→ WHAT IS NEEDED
A word-for-word copy of the lines from the one holding "The image size is (1512, 797)." through the final line of the records below is the only output asked for.

→ DATA SUPPLIED
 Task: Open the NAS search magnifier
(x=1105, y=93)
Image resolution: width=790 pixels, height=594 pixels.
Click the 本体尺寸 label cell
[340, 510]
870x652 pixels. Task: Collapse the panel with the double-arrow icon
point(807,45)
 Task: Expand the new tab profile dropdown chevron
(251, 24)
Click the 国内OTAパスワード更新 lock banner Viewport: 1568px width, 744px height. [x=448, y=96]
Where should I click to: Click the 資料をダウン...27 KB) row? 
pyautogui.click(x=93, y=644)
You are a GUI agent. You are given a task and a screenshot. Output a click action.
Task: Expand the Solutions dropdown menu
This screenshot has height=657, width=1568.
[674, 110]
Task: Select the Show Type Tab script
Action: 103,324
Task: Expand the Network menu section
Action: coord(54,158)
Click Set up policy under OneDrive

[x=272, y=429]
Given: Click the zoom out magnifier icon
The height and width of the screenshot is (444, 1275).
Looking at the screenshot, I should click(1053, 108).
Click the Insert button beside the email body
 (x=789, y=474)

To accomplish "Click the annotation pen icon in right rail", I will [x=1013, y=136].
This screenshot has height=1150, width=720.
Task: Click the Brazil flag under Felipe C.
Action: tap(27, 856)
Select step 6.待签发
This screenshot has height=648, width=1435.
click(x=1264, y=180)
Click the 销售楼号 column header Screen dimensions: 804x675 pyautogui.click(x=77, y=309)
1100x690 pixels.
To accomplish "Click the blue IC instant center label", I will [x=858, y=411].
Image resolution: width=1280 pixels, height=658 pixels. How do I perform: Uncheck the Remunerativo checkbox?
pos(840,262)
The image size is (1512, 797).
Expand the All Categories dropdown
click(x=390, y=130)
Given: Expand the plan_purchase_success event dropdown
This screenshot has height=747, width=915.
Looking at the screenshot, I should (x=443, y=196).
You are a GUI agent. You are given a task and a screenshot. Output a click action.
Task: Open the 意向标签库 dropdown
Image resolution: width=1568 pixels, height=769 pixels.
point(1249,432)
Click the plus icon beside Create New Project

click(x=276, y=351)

→ RESPONSE TO THE EXERCISE
The image size is (1512, 797).
Expand the All Categories dropdown
click(x=390, y=130)
Given: Expand the plan_purchase_success event dropdown
This screenshot has height=747, width=915.
Looking at the screenshot, I should (x=443, y=196).
You are a GUI agent. You are given a task and a screenshot. Output a click action.
Task: Open the 意向标签库 dropdown
Image resolution: width=1568 pixels, height=769 pixels.
point(1249,432)
Click the plus icon beside Create New Project

click(x=276, y=351)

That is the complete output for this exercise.